Argentina deja la OMS: qué significa la salida definitiva y cómo afecta al sistema de salud

Redacción Cuyo News
7 min

En un movimiento que redefine la política exterior y sanitaria del país, el Canciller Pablo Quirno anunció oficialmente que la República Argentina ha dejado de ser miembro de la Organización Mundial de la Salud (OMS). La medida se concreta hoy, 17 de marzo de 2026, cumpliendo el plazo de preaviso de un año estipulado por la Convención de Viena, tras la notificación formal enviada por la administración de Javier Milei en marzo del año pasado.

Desde la Casa Rosada, los fundamentos se centraron en la «soberanía sanitaria» y la crítica mordaz a la gestión del organismo durante la pandemia de COVID-19. El Gobierno sostiene que la OMS promovió políticas restrictivas y agendas ideológicas que interfirieron en la libertad individual y las decisiones internas del Estado. Con esta salida, Argentina se suma al eje liderado por Donald Trump, quien también retiró a los Estados Unidos del organismo en enero de este año.

Impacto operativo y permanencia en la OPS

A pesar de la ruptura con Ginebra, el Ministro de Salud, Mario Lugones, aclaró que la Argentina mantendrá su pertenencia a la Organización Panamericana de la Salud (OPS). El enfoque del Ministerio será priorizar el ámbito regional y bilateral, dejando de abonar la cuota anual de membresía global, lo que desde el oficialismo se presenta como un ahorro fiscal directo. No obstante, la medida genera incertidumbre sobre los beneficios técnicos que el país dejará de percibir.

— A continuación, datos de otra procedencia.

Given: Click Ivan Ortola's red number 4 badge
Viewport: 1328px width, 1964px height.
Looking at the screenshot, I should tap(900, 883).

Área de Impacto Consecuencia Potencial Alertas Epidemiológicas Exclusión de sistemas de alerta temprana ante brotes globales. Fondo Rotatorio Pérdida de precios subsidiados en la compra masiva de vacunas. Estándares de Calidad Menor participación en la definición de protocolos de seguridad farmacológica.

Riesgos en el Calendario Nacional de Vacunación

Uno de los puntos más críticos señalados por las sociedades científicas es la pérdida de precios preferenciales. Al quedar fuera del Fondo Rotatorio de la OMS, Argentina deberá negociar contratos individuales con laboratorios privados, lo que podría encarecer significativamente el costo de las dosis. Además, el país pierde el acceso prioritario a los datos técnicos que definen la actualización de cepas anuales, fundamental para campañas como la de la gripe.

Asimismo, existe una preocupación latente sobre la certificación internacional. Si bien la efectividad de las vacunas aplicadas en suelo nacional no cambia, la falta del «sello OMS» podría generar inconvenientes logísticos para ciudadanos que viajen a países con normativas de ingreso estrictas basadas en validaciones del organismo.

Un quiebre en el bloque regional

La decisión ha provocado un cisma diplomático con los socios del Mercosur. Mientras que Brasil y Uruguay han manifestado su preocupación por el debilitamiento de la vigilancia epidemiológica fronteriza —especialmente ante enfermedades como el Dengue—, el gobierno argentino apuesta a que la eficiencia del mercado y las alianzas estratégicas con Washington suplirán la red de contención multilateral. Argentina se convierte así en uno de los poquísimos estados del globo en operar fuera del paraguas de la OMS, una apuesta de alto riesgo que se pondrá a prueba ante la próxima emergencia sanitaria.